▶ **The task**
Please filter the listing for the string "agent" and copy each matching line.
____________________
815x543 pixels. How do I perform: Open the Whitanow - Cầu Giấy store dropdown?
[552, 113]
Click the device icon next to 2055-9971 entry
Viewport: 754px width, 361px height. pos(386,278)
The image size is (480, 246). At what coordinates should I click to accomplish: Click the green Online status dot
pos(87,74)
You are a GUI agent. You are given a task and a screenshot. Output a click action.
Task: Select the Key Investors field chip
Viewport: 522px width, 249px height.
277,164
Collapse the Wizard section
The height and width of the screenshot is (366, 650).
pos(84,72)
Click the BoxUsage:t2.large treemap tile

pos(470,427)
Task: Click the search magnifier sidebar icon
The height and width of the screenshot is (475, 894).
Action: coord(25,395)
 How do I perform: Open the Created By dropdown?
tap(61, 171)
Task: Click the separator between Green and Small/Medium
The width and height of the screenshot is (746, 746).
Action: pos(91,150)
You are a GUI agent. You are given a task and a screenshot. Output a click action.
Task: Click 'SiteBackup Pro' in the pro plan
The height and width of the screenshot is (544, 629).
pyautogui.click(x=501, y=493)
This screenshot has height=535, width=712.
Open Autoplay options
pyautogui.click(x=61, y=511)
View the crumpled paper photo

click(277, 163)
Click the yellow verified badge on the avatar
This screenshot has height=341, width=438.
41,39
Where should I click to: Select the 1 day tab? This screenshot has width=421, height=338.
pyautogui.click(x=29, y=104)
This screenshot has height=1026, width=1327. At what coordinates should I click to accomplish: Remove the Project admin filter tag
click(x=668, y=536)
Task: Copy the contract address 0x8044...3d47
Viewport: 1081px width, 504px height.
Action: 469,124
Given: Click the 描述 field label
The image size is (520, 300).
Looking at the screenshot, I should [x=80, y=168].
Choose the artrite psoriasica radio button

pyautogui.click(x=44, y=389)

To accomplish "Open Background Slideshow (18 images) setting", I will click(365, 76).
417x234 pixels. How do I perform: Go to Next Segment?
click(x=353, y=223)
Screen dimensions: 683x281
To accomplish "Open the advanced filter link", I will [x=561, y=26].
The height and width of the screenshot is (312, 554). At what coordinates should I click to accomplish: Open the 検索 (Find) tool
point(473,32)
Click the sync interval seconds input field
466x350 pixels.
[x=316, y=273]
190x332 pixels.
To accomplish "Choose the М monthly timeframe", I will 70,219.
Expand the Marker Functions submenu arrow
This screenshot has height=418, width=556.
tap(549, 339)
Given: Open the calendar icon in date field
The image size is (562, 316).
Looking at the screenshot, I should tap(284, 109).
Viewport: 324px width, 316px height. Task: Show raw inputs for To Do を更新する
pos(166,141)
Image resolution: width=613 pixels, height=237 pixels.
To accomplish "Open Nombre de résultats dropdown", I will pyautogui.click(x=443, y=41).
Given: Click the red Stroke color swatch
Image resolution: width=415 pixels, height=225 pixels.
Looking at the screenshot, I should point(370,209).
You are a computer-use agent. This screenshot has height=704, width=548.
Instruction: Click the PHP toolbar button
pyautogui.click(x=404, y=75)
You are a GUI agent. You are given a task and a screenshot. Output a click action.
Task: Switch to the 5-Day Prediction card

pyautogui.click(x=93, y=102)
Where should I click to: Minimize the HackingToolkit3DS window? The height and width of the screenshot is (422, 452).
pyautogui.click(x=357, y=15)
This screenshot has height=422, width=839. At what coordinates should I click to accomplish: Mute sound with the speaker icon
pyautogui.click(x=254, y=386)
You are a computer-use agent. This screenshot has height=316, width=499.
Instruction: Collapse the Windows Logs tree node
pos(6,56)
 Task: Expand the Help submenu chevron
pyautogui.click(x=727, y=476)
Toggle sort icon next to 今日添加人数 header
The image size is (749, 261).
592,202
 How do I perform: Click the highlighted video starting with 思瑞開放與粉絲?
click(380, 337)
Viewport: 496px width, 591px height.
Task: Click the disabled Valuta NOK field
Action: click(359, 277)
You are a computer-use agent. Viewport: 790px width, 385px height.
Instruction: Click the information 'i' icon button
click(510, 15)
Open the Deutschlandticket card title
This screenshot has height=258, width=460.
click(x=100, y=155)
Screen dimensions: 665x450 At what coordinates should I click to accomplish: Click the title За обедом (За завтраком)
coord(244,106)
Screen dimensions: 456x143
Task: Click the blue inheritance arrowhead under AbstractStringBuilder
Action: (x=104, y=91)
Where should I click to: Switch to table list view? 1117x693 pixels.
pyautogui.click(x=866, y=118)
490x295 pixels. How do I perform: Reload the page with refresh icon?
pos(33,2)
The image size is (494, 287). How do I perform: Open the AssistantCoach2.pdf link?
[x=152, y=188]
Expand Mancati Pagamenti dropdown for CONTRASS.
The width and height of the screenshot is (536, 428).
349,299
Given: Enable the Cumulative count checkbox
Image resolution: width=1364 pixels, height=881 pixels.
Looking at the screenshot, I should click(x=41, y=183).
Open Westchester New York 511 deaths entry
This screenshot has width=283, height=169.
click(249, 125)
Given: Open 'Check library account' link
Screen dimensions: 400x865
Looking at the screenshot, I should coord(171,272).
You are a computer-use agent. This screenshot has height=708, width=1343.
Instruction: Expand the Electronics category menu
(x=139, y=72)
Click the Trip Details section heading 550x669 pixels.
____________________
▶ **Response to this exercise**
You are a GUI agent. You are given a task and a screenshot. Output a click action.
You are a GUI agent. You are given a task and a screenshot. Output a click action.
You are a computer-use agent. This screenshot has height=704, width=548.
You are a GUI agent. You are given a task and a screenshot. Output a click action.
You are a computer-use agent. This screenshot has height=316, width=499.
You are a computer-use agent. Viewport: 790px width, 385px height.
You are a computer-use agent. This screenshot has height=708, width=1343.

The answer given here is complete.